Once I could SSH into the machine, I copied my dotfiles and private keys onto the box.
1cat ~/.ssh/id_xxx.pub > ~/.ssh/authorized_keys
1scp -R ~/dotfiles arc:/home/erock/dotfiles
# Setup dev container
Here's dev.Dockerfile
:
1FROM archlinux:base-devel
2
3RUN pacman -Syy && pacman -S --noconfirm \
4 bat \
5 curl \
6 deno \
7 direnv \
8 expect \
9 fzf \
10 git \
11 gnupg \
12 go \
13 jq \
14 keychain \
15 man-db \
16 man-pages \
17 neovim \
18 npm \
19 nodejs \
20 openssh \
21 pass \
22 pass-otp \
23 ripgrep \
24 scdoc \
25 tree \
26 tmux \
27 unzip \
28 vim \
29 zsh
30
31# place for sources to compile (e.g. aur)
32RUN mkdir /opt/sources
33WORKDIR /opt/sources
34
35# irc chat
36RUN git clone https://git.sr.ht/~taiite/senpai
37WORKDIR /opt/sources/senpai
38RUN make && make install
And here's how I ran it inside distrobox
:
1podman build -t dev -f dev.Dockerfile . # archlinux
2distrobox create -i dev dev
3distrobox enter dev
4
5~/dotfiles/dotfiles.sh # copy dotfiles from dotfile repo -- including keys
6~/dotfiles/setup_fresh.sh # setup neovim plugin manager, tmux plugin manager, oh-my-zsh, chsh -s /usr/sbin/zsh
# Issues
I haven't figured out how to run podman
inside a docker container. There is
documentation
for how to do it but it currently isn't working.
For some reason, $SHELL
is still set to /bin/bash
which means tmux
is
using the wrong shell. The
docs for distrobox
instruct us to just run chsh
but oh-my-zsh
does that automatically upon
initial installation. For now, I manually set the shell inside tmux.
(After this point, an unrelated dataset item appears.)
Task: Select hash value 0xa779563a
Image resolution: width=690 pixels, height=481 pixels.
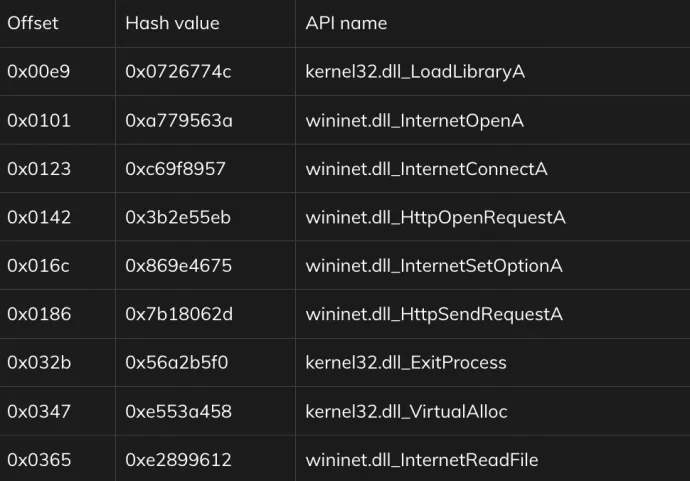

# On mutating an "immutable" OS
MicroOS allows the following directories to be modified:
/etc
/var
/home
This is a pretty large hole where files can be modified directly. When comparing it to something like nixOS, it's clear it's an immutable-lite OS. This is good enough for me, but the natural end feels like a fully immutable OS like nixOS.
# Conclusion
That's it! I now have a fully functional development container that works as-if I was on archlinux. So far, I've been very happy with MicroOS+distrobox, it's a really powerful setup that will keep my host machine relatively stable and unchanged.